## What you have to do:
Rewrite everything from the line containing "Task: Open settings with the wrench icon" down to the line containing "click(x=129, y=71)" as a numbered list of rows, leaving out blank lines.
--- BEGIN Material for the task ---
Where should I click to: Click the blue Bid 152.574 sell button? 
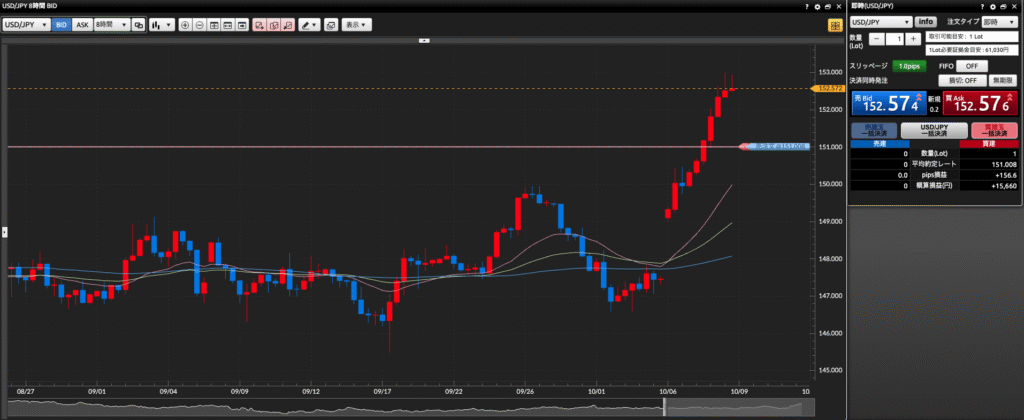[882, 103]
--- END Material for the task ---
--- BEGIN Material for the task ---
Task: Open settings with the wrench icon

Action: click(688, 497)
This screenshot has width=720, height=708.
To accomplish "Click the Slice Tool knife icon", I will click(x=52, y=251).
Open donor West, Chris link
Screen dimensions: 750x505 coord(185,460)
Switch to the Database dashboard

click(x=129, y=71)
--- END Material for the task ---
--- BEGIN Material for the task ---
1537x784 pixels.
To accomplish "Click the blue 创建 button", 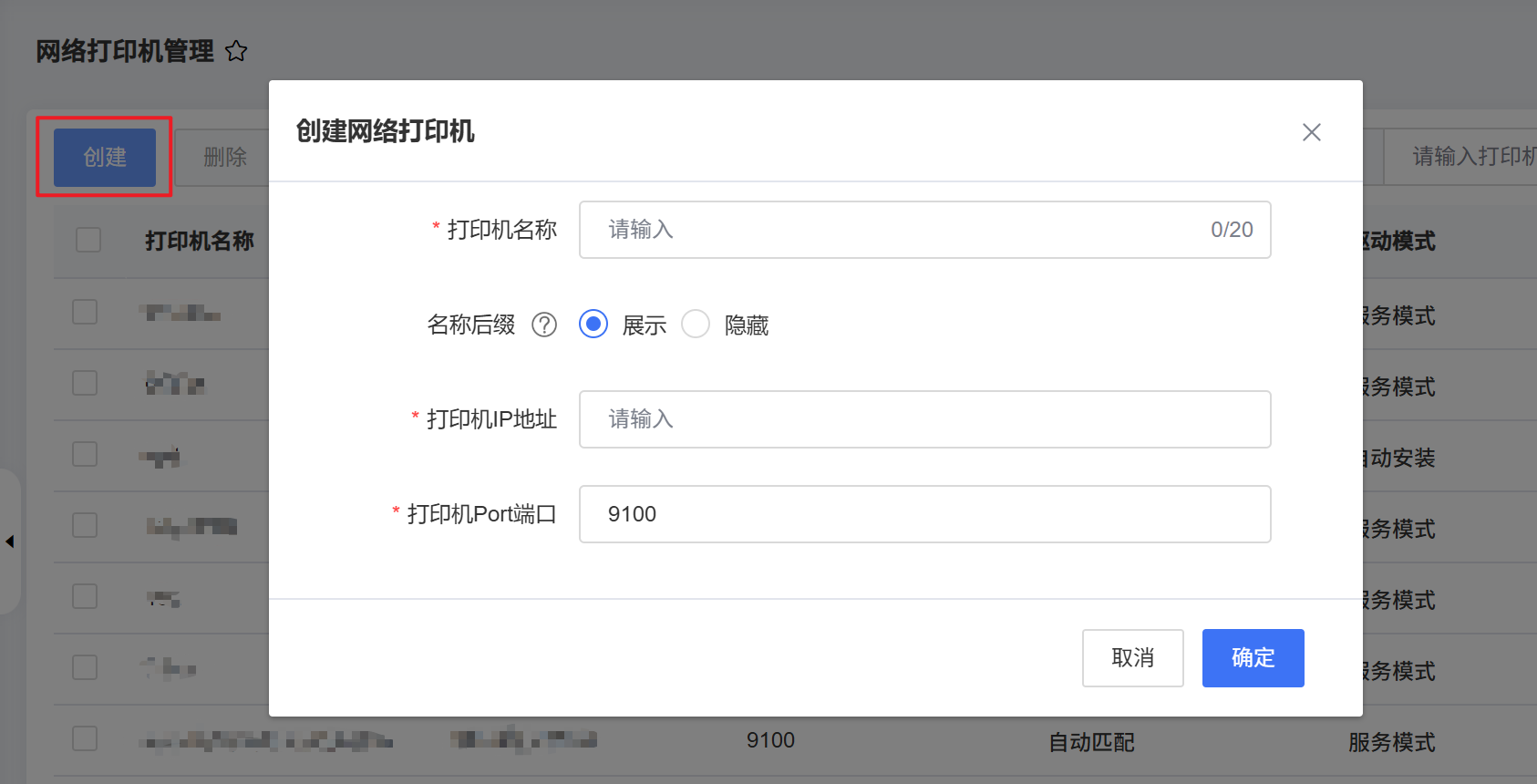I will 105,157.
--- END Material for the task ---
## Result below:
1. Task: Open settings with the wrench icon
2. Action: click(688, 497)
3. This screenshot has width=720, height=708.
4. To accomplish "Click the Slice Tool knife icon", I will click(x=52, y=251).
5. Open donor West, Chris link
6. Screen dimensions: 750x505 coord(185,460)
7. Switch to the Database dashboard
8. click(x=129, y=71)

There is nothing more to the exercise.